## [EXERCISE GOAL]
Please set down each line of the data again, unchanged.

## [SOURCE RECORDS]
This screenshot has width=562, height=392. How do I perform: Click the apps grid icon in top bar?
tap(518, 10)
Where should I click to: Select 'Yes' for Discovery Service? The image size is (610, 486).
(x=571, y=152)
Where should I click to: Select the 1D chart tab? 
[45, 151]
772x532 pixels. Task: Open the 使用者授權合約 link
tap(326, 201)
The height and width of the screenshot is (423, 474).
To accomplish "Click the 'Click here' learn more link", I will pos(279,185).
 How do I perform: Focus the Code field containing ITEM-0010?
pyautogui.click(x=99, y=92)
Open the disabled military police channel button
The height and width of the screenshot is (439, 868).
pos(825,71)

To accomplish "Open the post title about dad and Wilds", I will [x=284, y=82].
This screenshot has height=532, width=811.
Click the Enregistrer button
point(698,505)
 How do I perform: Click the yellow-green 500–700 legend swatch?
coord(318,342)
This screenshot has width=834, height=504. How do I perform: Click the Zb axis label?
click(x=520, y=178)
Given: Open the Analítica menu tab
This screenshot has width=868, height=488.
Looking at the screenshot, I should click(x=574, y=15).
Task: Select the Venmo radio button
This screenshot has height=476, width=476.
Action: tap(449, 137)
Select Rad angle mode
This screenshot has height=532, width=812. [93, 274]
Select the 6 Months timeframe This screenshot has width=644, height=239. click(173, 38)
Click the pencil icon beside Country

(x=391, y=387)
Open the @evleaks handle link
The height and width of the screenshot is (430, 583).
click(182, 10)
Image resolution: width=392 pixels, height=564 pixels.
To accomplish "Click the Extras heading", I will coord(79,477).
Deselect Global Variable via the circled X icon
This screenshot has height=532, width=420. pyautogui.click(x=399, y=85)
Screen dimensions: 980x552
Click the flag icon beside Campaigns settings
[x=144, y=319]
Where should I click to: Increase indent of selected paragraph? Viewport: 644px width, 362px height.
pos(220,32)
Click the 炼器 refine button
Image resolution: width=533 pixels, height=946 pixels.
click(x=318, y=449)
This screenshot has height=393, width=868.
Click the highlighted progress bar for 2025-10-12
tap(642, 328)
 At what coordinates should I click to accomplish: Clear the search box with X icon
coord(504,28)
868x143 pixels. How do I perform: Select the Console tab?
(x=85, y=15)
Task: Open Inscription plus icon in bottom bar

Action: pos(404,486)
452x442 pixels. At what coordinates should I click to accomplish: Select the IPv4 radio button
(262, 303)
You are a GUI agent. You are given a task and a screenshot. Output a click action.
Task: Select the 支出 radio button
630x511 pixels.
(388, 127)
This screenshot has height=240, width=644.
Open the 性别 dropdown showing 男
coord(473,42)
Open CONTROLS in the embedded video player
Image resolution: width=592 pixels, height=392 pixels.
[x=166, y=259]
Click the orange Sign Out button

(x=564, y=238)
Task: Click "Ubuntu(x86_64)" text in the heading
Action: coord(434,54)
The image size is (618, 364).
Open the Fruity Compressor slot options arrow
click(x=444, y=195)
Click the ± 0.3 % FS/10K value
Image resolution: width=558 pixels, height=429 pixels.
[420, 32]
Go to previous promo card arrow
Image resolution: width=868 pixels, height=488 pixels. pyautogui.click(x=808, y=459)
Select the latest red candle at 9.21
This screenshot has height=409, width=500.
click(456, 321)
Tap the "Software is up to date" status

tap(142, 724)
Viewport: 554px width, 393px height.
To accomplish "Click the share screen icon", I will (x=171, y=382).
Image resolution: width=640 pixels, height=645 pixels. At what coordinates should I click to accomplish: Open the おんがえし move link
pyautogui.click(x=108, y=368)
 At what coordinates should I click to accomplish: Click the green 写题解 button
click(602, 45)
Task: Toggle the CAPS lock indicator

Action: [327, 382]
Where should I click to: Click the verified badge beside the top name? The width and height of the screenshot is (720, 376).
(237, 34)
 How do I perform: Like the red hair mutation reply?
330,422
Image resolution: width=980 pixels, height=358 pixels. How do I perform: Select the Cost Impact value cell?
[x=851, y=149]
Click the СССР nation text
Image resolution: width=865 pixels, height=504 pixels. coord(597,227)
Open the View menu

## [SOLVED PROBLEM]
This screenshot has width=562, height=392. How do I perform: Click the apps grid icon in top bar?
tap(518, 10)
Where should I click to: Select 'Yes' for Discovery Service? The image size is (610, 486).
(x=571, y=152)
Where should I click to: Select the 1D chart tab? 
[45, 151]
772x532 pixels. Task: Open the 使用者授權合約 link
tap(326, 201)
The height and width of the screenshot is (423, 474).
To accomplish "Click the 'Click here' learn more link", I will pos(279,185).
 How do I perform: Focus the Code field containing ITEM-0010?
pyautogui.click(x=99, y=92)
Open the disabled military police channel button
The height and width of the screenshot is (439, 868).
pos(825,71)

To accomplish "Open the post title about dad and Wilds", I will [x=284, y=82].
This screenshot has height=532, width=811.
Click the Enregistrer button
point(698,505)
 How do I perform: Click the yellow-green 500–700 legend swatch?
coord(318,342)
This screenshot has width=834, height=504. How do I perform: Click the Zb axis label?
click(x=520, y=178)
Given: Open the Analítica menu tab
This screenshot has width=868, height=488.
Looking at the screenshot, I should click(x=574, y=15).
Task: Select the Venmo radio button
This screenshot has height=476, width=476.
Action: tap(449, 137)
Select Rad angle mode
This screenshot has height=532, width=812. [93, 274]
Select the 6 Months timeframe This screenshot has width=644, height=239. click(173, 38)
Click the pencil icon beside Country

(x=391, y=387)
Open the @evleaks handle link
The height and width of the screenshot is (430, 583).
click(182, 10)
Image resolution: width=392 pixels, height=564 pixels.
To accomplish "Click the Extras heading", I will coord(79,477).
Deselect Global Variable via the circled X icon
This screenshot has height=532, width=420. pyautogui.click(x=399, y=85)
Screen dimensions: 980x552
Click the flag icon beside Campaigns settings
[x=144, y=319]
Where should I click to: Increase indent of selected paragraph? Viewport: 644px width, 362px height.
pos(220,32)
Click the 炼器 refine button
Image resolution: width=533 pixels, height=946 pixels.
click(x=318, y=449)
This screenshot has height=393, width=868.
Click the highlighted progress bar for 2025-10-12
tap(642, 328)
 At what coordinates should I click to accomplish: Clear the search box with X icon
coord(504,28)
868x143 pixels. How do I perform: Select the Console tab?
(x=85, y=15)
Task: Open Inscription plus icon in bottom bar

Action: pos(404,486)
452x442 pixels. At what coordinates should I click to accomplish: Select the IPv4 radio button
(262, 303)
You are a GUI agent. You are given a task and a screenshot. Output a click action.
Task: Select the 支出 radio button
630x511 pixels.
(388, 127)
This screenshot has height=240, width=644.
Open the 性别 dropdown showing 男
coord(473,42)
Open CONTROLS in the embedded video player
Image resolution: width=592 pixels, height=392 pixels.
[x=166, y=259]
Click the orange Sign Out button

(x=564, y=238)
Task: Click "Ubuntu(x86_64)" text in the heading
Action: coord(434,54)
The image size is (618, 364).
Open the Fruity Compressor slot options arrow
click(x=444, y=195)
Click the ± 0.3 % FS/10K value
Image resolution: width=558 pixels, height=429 pixels.
[420, 32]
Go to previous promo card arrow
Image resolution: width=868 pixels, height=488 pixels. pyautogui.click(x=808, y=459)
Select the latest red candle at 9.21
This screenshot has height=409, width=500.
click(456, 321)
Tap the "Software is up to date" status

tap(142, 724)
Viewport: 554px width, 393px height.
To accomplish "Click the share screen icon", I will (x=171, y=382).
Image resolution: width=640 pixels, height=645 pixels. At what coordinates should I click to accomplish: Open the おんがえし move link
pyautogui.click(x=108, y=368)
 At what coordinates should I click to accomplish: Click the green 写题解 button
click(602, 45)
Task: Toggle the CAPS lock indicator

Action: [327, 382]
Where should I click to: Click the verified badge beside the top name? The width and height of the screenshot is (720, 376).
(237, 34)
 How do I perform: Like the red hair mutation reply?
330,422
Image resolution: width=980 pixels, height=358 pixels. How do I perform: Select the Cost Impact value cell?
[x=851, y=149]
Click the СССР nation text
Image resolution: width=865 pixels, height=504 pixels. coord(597,227)
Open the View menu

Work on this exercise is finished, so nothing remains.